«Diritti umani violati a Barcellona» La parola alla difesa indipendentista
Al via «il processo del secolo» in Spagna, mentre il governo Sánchez rischia in Parlamento
È cominciato a Madrid il «processo del secolo» al separatismo catalano. Un dramma umano per gli imputati che rischiano decenni di cella, ma anche una vetrina per l’indipendentismo e persino un test per la democrazia spagnola impegnata a mostrare la massima trasparenza e correttezza.
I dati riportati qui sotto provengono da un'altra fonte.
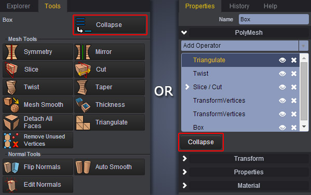
Task: Expand the Slice / Cut operator chevron
Action: [187, 87]
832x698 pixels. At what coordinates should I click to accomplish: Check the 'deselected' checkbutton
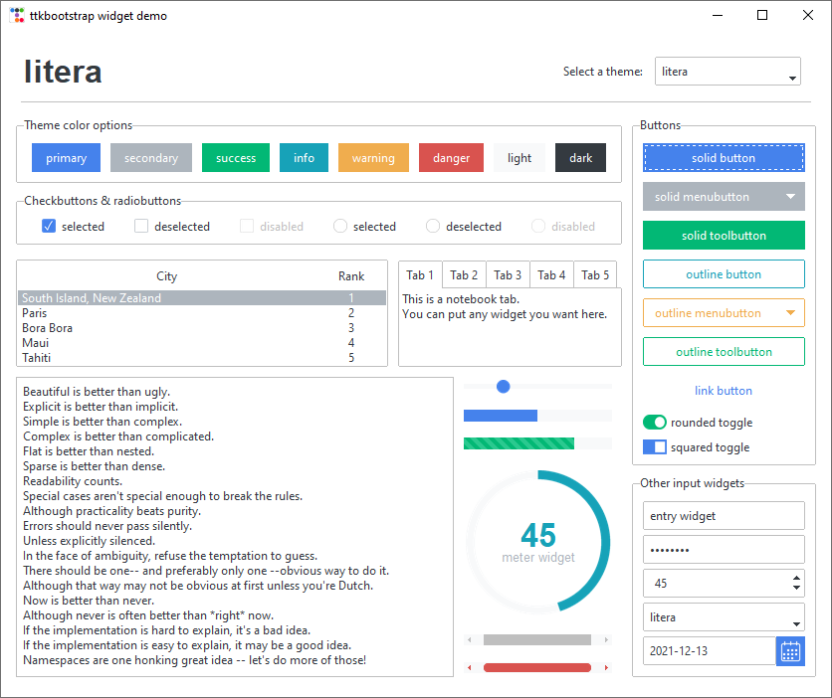pyautogui.click(x=141, y=226)
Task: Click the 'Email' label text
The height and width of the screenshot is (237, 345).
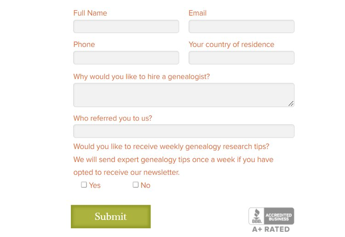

Ieri però gli spagnoli sono stati obbligati a fare zapping tra l’aula del Tribunale Supremo e quella del Parlamento.
Da una parte gli avvocati dei 12 politici catalani sotto accusa parlavano di «diritti umani, politici, legali e civili» violati dallo stesso procedimento giudiziario e mettevano così le basi per un futuro ricorso al Tribunale per i diritti dell’uomo di Strasburgo.
Dall’altra, l’opposizione attaccava il primo ministro socialista Pedro Sánchez pregustando la sua sconfitta parlamentare. «Indegno» e «traditore» erano gli epiteti più gentili. La colpa di Sánchez, secondo il centro-destra, è quella di aver «umiliato lo Stato» tentando di negoziare con i catalani. Per paradosso, i catalani sono pronti a far cadere il suo governo perché lo stesso Sánchez non ha trattato abbastanza con loro.
Il risultato è che il premier socialista si presenta oggi alle Cortes senza i voti necessari per far approvare l’impianto generale della Finanziaria 2019. Sánchez ha twittato: «Le destre e gli indipendentisti vogliono la stessa cosa: una Spagna divisa e una Catalogna divisa». La sua ministro delle Finanze, María Jesús Montero, è stata più esplicita: «Non cederemo ai ricatti».
Il vantaggio di elezioni anticipate è nella campagna elettorale. Tutte le proposte (dalla repressione, al compromesso, alla concessione del referendum d’indipendenza) potrebbero essere esplicitamente discusse e scelte dai cittadini. Il problema è che nessuno sembra sapere come risolvere pacificamente il problema. Il pallino resta comunque a Sánchez, il solo a poter sciogliere le Camere.
Mentre Sánchez affronterà il voto parlamentare, alla sbarra dovrebbe deporre il principale politico catalano sotto accusa: Oriol Junqueras, ex vice presidente di quel governo che ha approvato la Dichiarazione unilaterale d’indipendenza nell’ottobre del 2017. Junqueras è da allora in carcere preventivo con l’accusa di «ribellione» violenta ai danni dello Stato. Rischia 30 anni. Avrà gioco facile nel gridare alla sproporzione tra misure cautelari e una violenza mai perpetrata.